L’homme est comparé à l’arbre. A travers ce que l’on apprend sur l’arbre, des enseignements de taille sont à prendre pour nous…

 

Le monde actuel nous intime la performance et cela sous tous les aspects : avoir une maison tip top, être mince, travailler beaucoup, être sans cesse productive, etc. Où sont le repos, le rythme doux, la prévention, la protection, le regard humble et juste sur nos limites, les limites de ceux qui nous entourent,… Les performances s’étalent aux yeux de tous et nourrissent un mal être énorme au sein de notre société. Elles s’infiltrent dans nos failles ou blessures et nous font croire que par elles nous pourrons les combler.
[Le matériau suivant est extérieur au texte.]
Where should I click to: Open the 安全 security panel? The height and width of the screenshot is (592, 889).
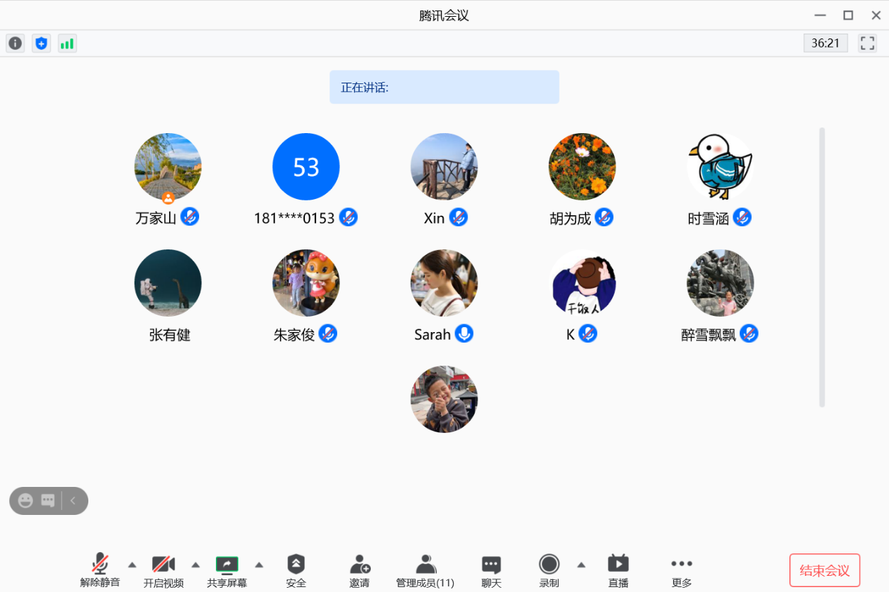pyautogui.click(x=296, y=569)
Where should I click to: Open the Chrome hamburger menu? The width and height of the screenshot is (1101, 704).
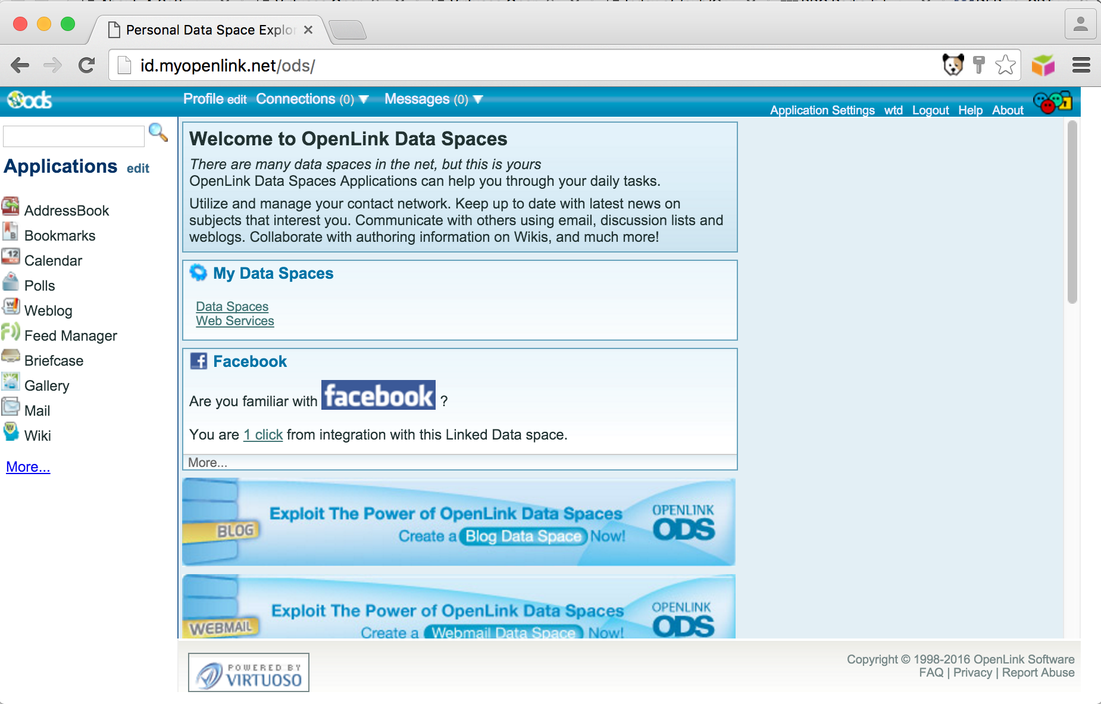click(x=1081, y=65)
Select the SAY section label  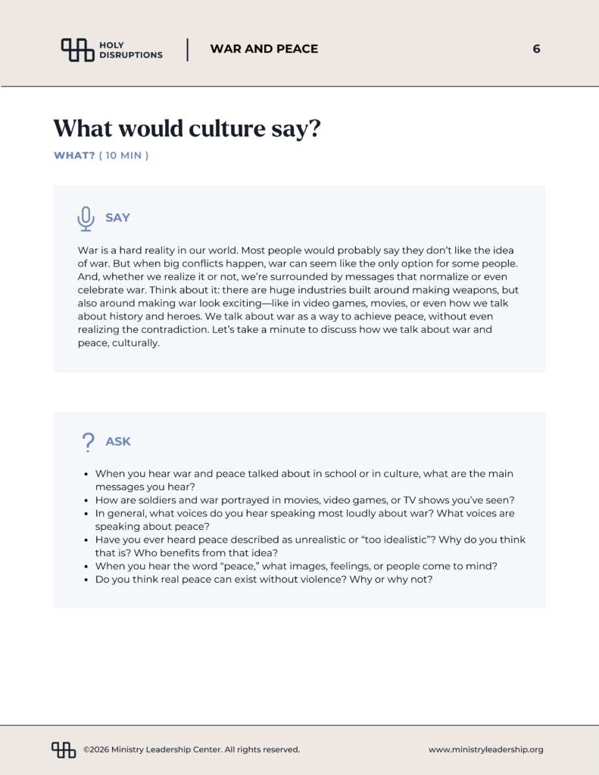pyautogui.click(x=117, y=218)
Elles ne réparent rien mais nous entraînent dans une course effrénée épuisante dont les victoires sont éphémères.

 

Nourrir le seul objectif de performance rend plus vulnérable: toutes les ressources sont mises à contribution, l’échec est très mal vécu, le regard d’autrui devient essentiel, les autres objectifs tels que le chalom bayit, la protection de notre santé physique et mentale sont relégués au second plan voire oubliés, etc.

 

Privilégier la stabilité, souvent moins glorieuse et éblouissante permet la sérénité. Elle créée l’adaptation par le retrait parfois, les silences, des espaces de reconnaissance de nos limites. Finalement, elle crée des espaces porteurs pour autrui, son avis, ses besoins et pour plus de Emouna. Il ne s’agit pas de ma force, mon contrôle, mon hyper vigilance. Tout ne dépend pas de moi, je ne m’épuise pas. J’avance avec aisance et confiance en Hachem.

 

En ce mois de Chevat, les arbres nous invitent à plus de sagesse et d’humilité, à apprécier la place chérie qu’Hachem a prévu pour chacune, à nous protéger des mécanismes de surenchère qui nous entourent à foison, à choisir la souplesse, la stabilité, la force tranquille pour servir Hachem le cœur en paix et en joie.